Shift the focus, please!

Published January 13, 2012

-Photo Illustration by Nadir Siddiqui

The current political situation is like one of those soap operas that go on for decades. The characters remain the same and keep appearing after intervals in different guises and roles. The twists start becoming predictable and the plot gets drab and stretches on and on. Yet, we tend to follow it, focus on it and guiltily, want more of it.

In the midst of this, we tend to forget what really matters – or at least should matter.

Every single day the front and back pages of our daily newspapers are filled with details of our key political players, their controversies, their statements, their empty promises and their unrealistic plans. Sure, national security is important, sovereignty is crucial, foreign relations are essential and democracy is vital – but what about the bullet-riddled body found in Surjani Town? What about the four-year old girl who was raped and killed? What about the flood victims who are STILL awaiting aid? Are their stories not as important, if not more? Don’t they deserve the front-page and prime air time? Apparently not.

It seems that the memo scandal, judiciary proceedings and the government’s perpetual tiffs are what matters most – and because this point of view is further perpetuated by the print and electronic media, we hardly object.

Instead of tangling itself in constant controversies and feuds, the government should be taking the lead in paying attention to these issues. It should put a lid on its hourly statements on democracy, put aside its foreign-element paranoia and instead deliver what it promised to the common man – relief.

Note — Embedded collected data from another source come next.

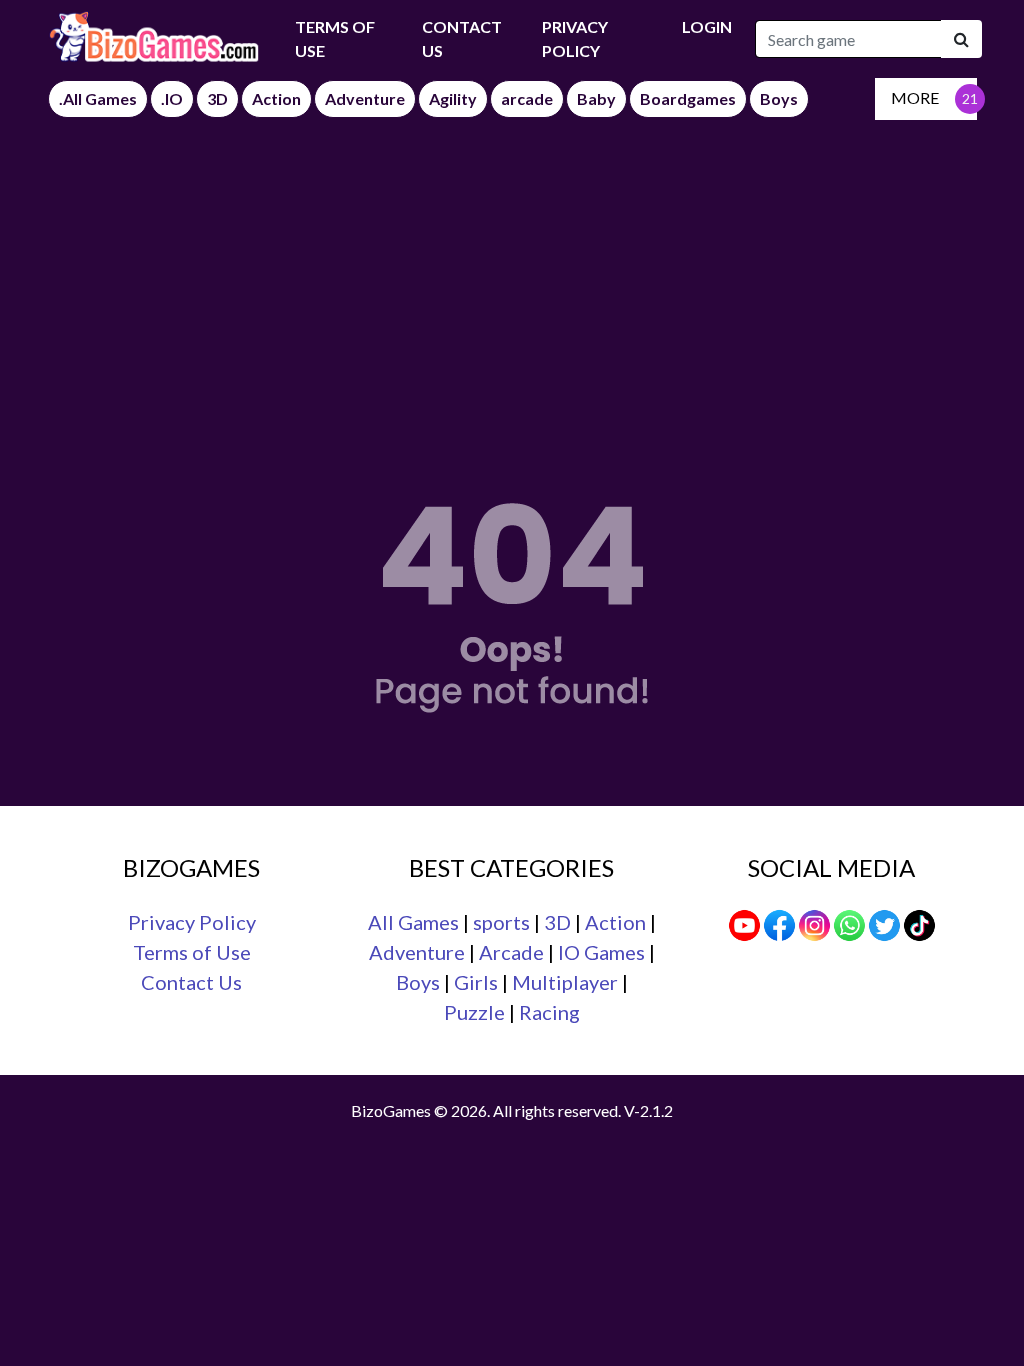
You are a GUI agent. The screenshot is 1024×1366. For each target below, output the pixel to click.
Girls (476, 982)
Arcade (511, 952)
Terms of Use (192, 952)
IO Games (601, 952)
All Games (413, 922)
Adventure (417, 952)
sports (501, 922)
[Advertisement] (512, 270)
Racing (549, 1012)
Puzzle (474, 1012)
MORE (915, 97)
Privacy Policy (575, 38)
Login (707, 26)
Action (615, 922)
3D (557, 922)
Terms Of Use (335, 38)
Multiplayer (565, 982)
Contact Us (462, 38)
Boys (418, 982)
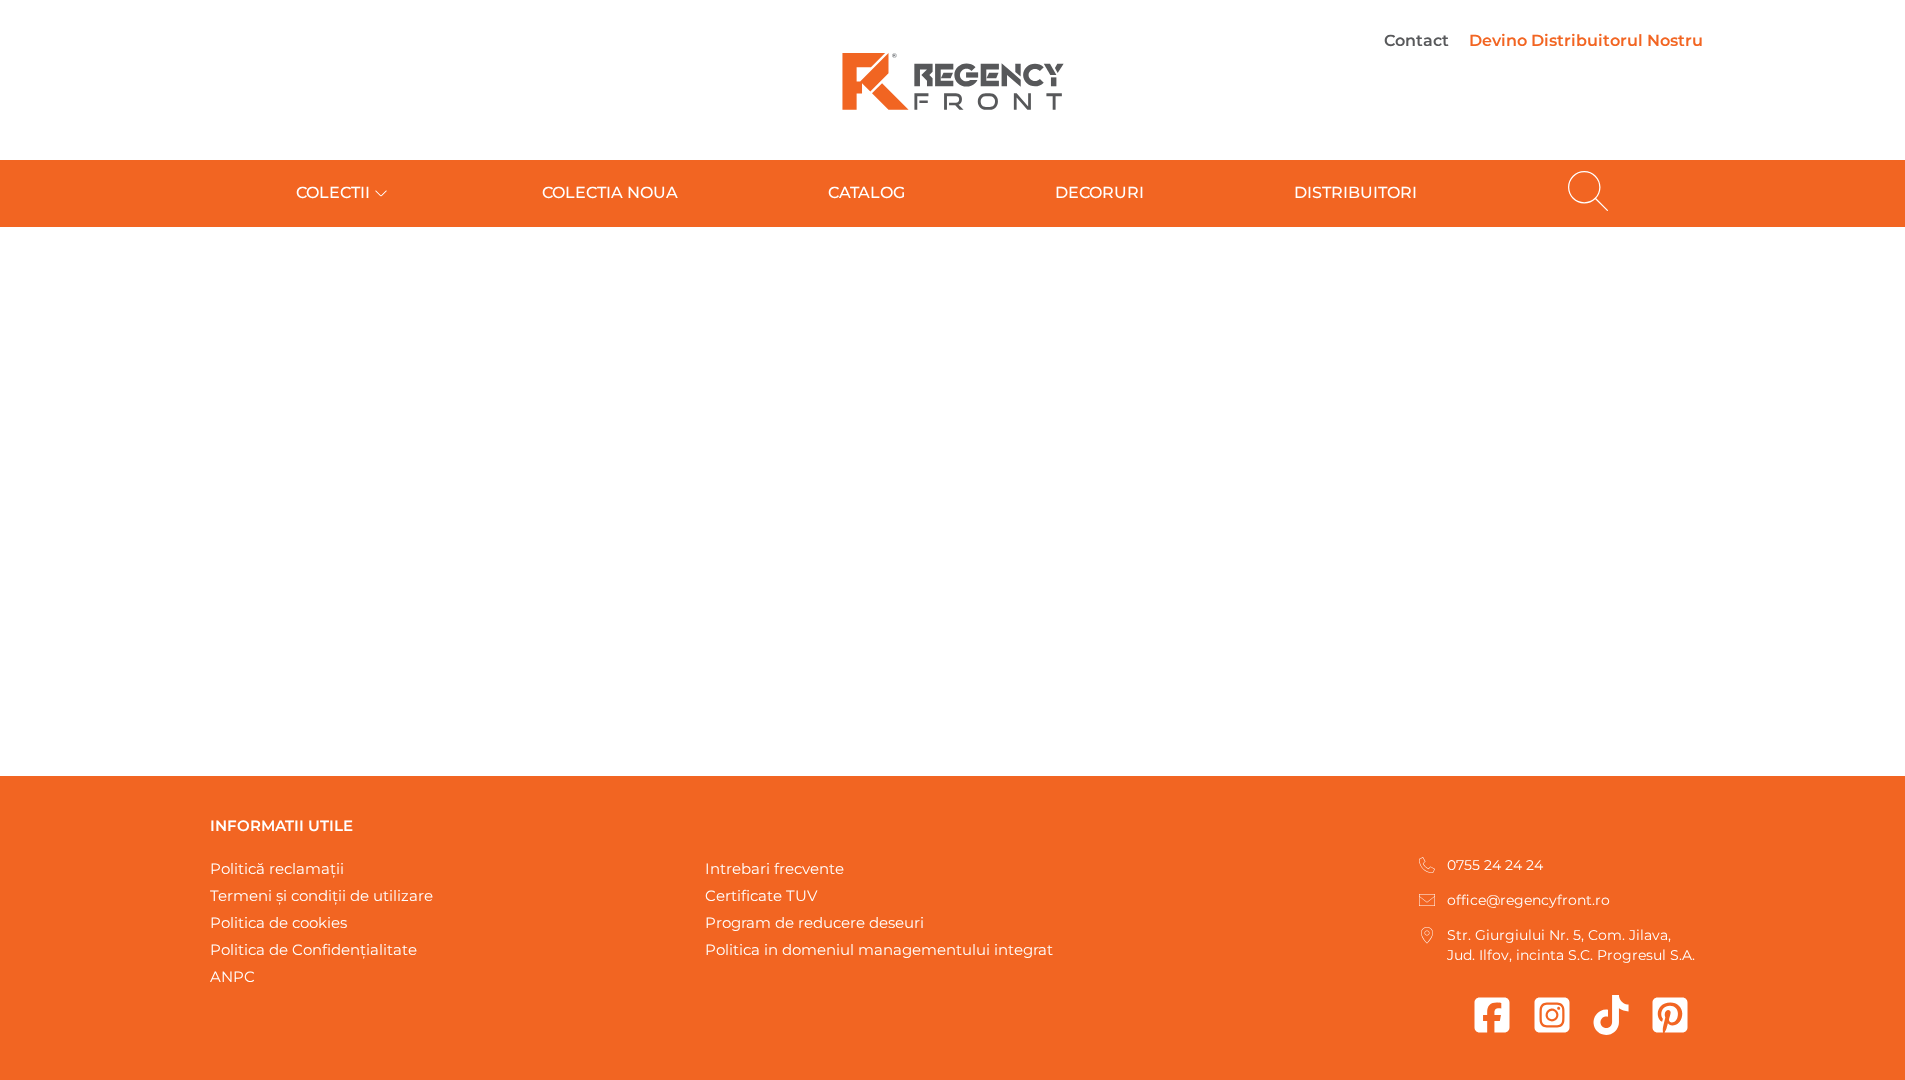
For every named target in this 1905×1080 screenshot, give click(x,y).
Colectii (333, 192)
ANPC (232, 976)
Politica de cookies (278, 922)
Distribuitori (1355, 192)
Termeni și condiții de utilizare (321, 895)
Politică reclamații (277, 868)
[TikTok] (1611, 1015)
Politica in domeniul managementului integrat (879, 949)
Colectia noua (610, 192)
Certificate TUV (761, 895)
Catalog (866, 192)
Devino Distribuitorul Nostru (1586, 40)
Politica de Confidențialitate (313, 949)
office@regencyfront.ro (1528, 900)
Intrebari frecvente (774, 868)
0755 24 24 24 (1495, 865)
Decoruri (1099, 192)
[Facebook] (1492, 1015)
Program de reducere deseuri (814, 922)
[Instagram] (1552, 1015)
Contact (1416, 40)
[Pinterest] (1670, 1015)
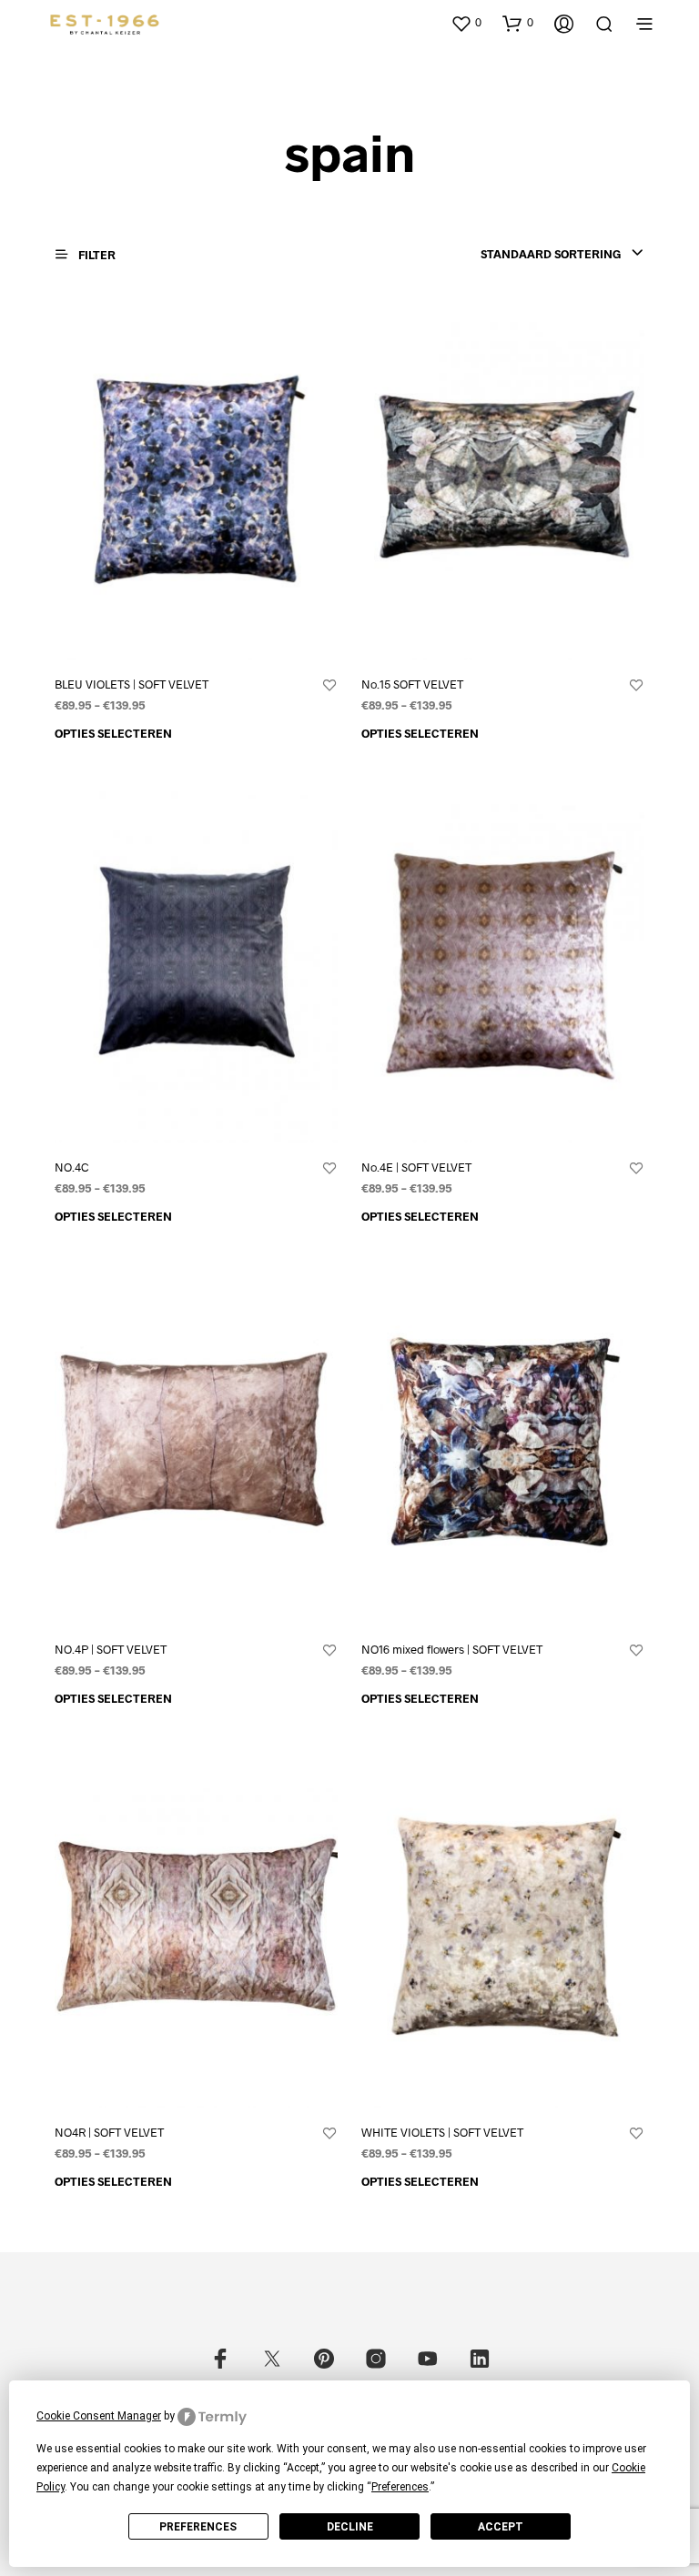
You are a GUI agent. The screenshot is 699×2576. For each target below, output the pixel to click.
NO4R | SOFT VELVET (109, 2132)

Instead of constantly setting up benches to hear proceedings on various cases against the government and former politicians, the judiciary should instead open the dusty files which have been waiting in line for decades and deliver what it promised to the masses – justice.

Instead of allowing one dubious character to create such a fuss over national security, the military should instead focus on the airspace violations, border protection and the discovery of OBL in Abbottabad. Instead of being caught up constantly in the midst of a political confrontation, the military should to do its core duty – protect (the good guys, that is).

Why do these leaders spend more time talking than doing? Because unfortunately we are providing them with the platform to do so, with a silent nod to go on. Be it our criticism or praise, we allow them to assume that this is their show – when clearly it is not. The show belongs to the party worker who was gunned down outside his home. It belongs to the mother collecting money to pay ransom for her kidnapped child and it belongs to the families who have no gas to cook their meals with.

The government has succeeded in continuing their term until now; however, it has been a rocky journey. So paranoid has this government been thus far, that instead of focusing on all of the issues of the common man, it has instead spent all its time nervously clutching its chair in fear of losing it. It has failed to provide any kind of relief and instead brought some (literally) dark times to the masses. The masses who they proudly claim, support them. The common, downtrodden man doesn’t support them or their beloved fight for democracy. The common man only supports the element that will give him food and shelter.

This blog and others of its kind unfortunately will fall on deaf ears but to those to whom it matters, achievement for this government will not be in completing its term, instead achievement will be in the form of solutions for the energy crisis, minority rights protection, educational reforms and provision of healthcare.

Accomplishment will not be in pushing forward a deceased leader’s agenda but in providing welfare to a state which is called a failure and the term can hardly be disputed. Triumph will not be in having a free judiciary but in having a functioning judiciary that is independent and prioritises what is important to the nation – not the leadership. Victory will not be in repeatedly declaring Pakistan’s sovereignty but instead proving that it is a nation that can stand on its own.

Until the leadership and the common man are not on the same page about what achievement and triumph means, Pakistan will continue to go around in circles of self-destruction to which the outside world will be nothing more than mere spectators to.